>> BEGIN
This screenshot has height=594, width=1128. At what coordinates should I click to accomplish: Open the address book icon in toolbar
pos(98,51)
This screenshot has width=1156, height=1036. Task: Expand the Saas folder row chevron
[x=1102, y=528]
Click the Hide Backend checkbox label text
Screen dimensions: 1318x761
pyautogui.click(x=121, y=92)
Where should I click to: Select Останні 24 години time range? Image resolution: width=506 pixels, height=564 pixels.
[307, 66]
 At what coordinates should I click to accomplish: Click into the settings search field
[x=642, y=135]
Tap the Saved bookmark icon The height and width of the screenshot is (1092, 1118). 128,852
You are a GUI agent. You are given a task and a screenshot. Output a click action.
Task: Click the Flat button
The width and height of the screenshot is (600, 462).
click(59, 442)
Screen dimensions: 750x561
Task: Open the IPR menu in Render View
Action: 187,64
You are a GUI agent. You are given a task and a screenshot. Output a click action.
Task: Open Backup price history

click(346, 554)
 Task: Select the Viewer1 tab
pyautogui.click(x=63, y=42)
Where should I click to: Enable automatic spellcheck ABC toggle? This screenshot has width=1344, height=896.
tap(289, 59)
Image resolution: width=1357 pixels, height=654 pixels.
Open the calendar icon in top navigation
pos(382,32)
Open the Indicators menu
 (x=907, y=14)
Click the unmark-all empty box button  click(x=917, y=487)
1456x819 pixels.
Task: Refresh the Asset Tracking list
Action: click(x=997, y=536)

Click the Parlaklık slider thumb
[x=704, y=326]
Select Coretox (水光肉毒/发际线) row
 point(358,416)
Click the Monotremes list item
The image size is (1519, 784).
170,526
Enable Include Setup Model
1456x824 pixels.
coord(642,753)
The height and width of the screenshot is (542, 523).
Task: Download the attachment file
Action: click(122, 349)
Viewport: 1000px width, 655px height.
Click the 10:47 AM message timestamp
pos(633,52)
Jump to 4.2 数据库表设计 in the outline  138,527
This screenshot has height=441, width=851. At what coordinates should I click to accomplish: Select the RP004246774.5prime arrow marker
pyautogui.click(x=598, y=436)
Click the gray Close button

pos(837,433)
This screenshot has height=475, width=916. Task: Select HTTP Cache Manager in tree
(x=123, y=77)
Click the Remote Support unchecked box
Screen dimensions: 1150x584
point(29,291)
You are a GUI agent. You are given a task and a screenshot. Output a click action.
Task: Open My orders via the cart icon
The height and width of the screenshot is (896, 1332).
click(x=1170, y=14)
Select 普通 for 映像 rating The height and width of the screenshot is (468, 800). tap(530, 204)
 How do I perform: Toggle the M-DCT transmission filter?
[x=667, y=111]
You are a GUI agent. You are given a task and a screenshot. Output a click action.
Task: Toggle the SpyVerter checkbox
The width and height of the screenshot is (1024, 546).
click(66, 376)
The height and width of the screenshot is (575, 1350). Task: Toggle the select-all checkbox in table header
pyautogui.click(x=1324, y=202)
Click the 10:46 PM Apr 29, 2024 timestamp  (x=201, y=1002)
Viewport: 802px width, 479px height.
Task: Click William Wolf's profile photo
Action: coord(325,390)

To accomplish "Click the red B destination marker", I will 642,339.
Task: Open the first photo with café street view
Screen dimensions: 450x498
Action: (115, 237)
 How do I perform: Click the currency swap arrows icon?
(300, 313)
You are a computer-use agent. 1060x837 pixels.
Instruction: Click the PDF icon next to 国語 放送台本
>> END
Repeat all of the entries above, putting "Where do I click to" in place of each "Where should I click to" and changing nothing else.

• [COMPLETE RESPONSE]:
This screenshot has height=594, width=1128. At what coordinates should I click to accomplish: Open the address book icon in toolbar
pos(98,51)
This screenshot has width=1156, height=1036. Task: Expand the Saas folder row chevron
[x=1102, y=528]
Click the Hide Backend checkbox label text
Screen dimensions: 1318x761
pyautogui.click(x=121, y=92)
Where do I click to: Select Останні 24 години time range? Image resolution: width=506 pixels, height=564 pixels.
[307, 66]
 At what coordinates should I click to accomplish: Click into the settings search field
[x=642, y=135]
Tap the Saved bookmark icon The height and width of the screenshot is (1092, 1118). 128,852
You are a GUI agent. You are given a task and a screenshot. Output a click action.
Task: Click the Flat button
The width and height of the screenshot is (600, 462).
click(59, 442)
Screen dimensions: 750x561
Task: Open the IPR menu in Render View
Action: 187,64
You are a GUI agent. You are given a task and a screenshot. Output a click action.
Task: Open Backup price history

click(346, 554)
 Task: Select the Viewer1 tab
pyautogui.click(x=63, y=42)
Where do I click to: Enable automatic spellcheck ABC toggle? This screenshot has width=1344, height=896.
tap(289, 59)
Image resolution: width=1357 pixels, height=654 pixels.
Open the calendar icon in top navigation
pos(382,32)
Open the Indicators menu
 (x=907, y=14)
Click the unmark-all empty box button  click(x=917, y=487)
1456x819 pixels.
Task: Refresh the Asset Tracking list
Action: click(x=997, y=536)

Click the Parlaklık slider thumb
[x=704, y=326]
Select Coretox (水光肉毒/发际线) row
 point(358,416)
Click the Monotremes list item
The image size is (1519, 784).
170,526
Enable Include Setup Model
1456x824 pixels.
coord(642,753)
The height and width of the screenshot is (542, 523).
Task: Download the attachment file
Action: click(122, 349)
Viewport: 1000px width, 655px height.
Click the 10:47 AM message timestamp
pos(633,52)
Jump to 4.2 数据库表设计 in the outline  138,527
This screenshot has height=441, width=851. At what coordinates should I click to accomplish: Select the RP004246774.5prime arrow marker
pyautogui.click(x=598, y=436)
Click the gray Close button

pos(837,433)
This screenshot has height=475, width=916. Task: Select HTTP Cache Manager in tree
(x=123, y=77)
Click the Remote Support unchecked box
Screen dimensions: 1150x584
point(29,291)
You are a GUI agent. You are given a task and a screenshot. Output a click action.
Task: Open My orders via the cart icon
The height and width of the screenshot is (896, 1332).
click(x=1170, y=14)
Select 普通 for 映像 rating The height and width of the screenshot is (468, 800). tap(530, 204)
 How do I perform: Toggle the M-DCT transmission filter?
[x=667, y=111]
You are a GUI agent. You are given a task and a screenshot. Output a click action.
Task: Toggle the SpyVerter checkbox
The width and height of the screenshot is (1024, 546).
click(66, 376)
The height and width of the screenshot is (575, 1350). Task: Toggle the select-all checkbox in table header
pyautogui.click(x=1324, y=202)
Click the 10:46 PM Apr 29, 2024 timestamp  (x=201, y=1002)
Viewport: 802px width, 479px height.
Task: Click William Wolf's profile photo
Action: coord(325,390)

To accomplish "Click the red B destination marker", I will 642,339.
Task: Open the first photo with café street view
Screen dimensions: 450x498
Action: (115, 237)
 How do I perform: Click the currency swap arrows icon?
(300, 313)
You are a computer-use agent. 1060x837 pixels.
Instruction: Click the PDF icon next to 国語 放送台本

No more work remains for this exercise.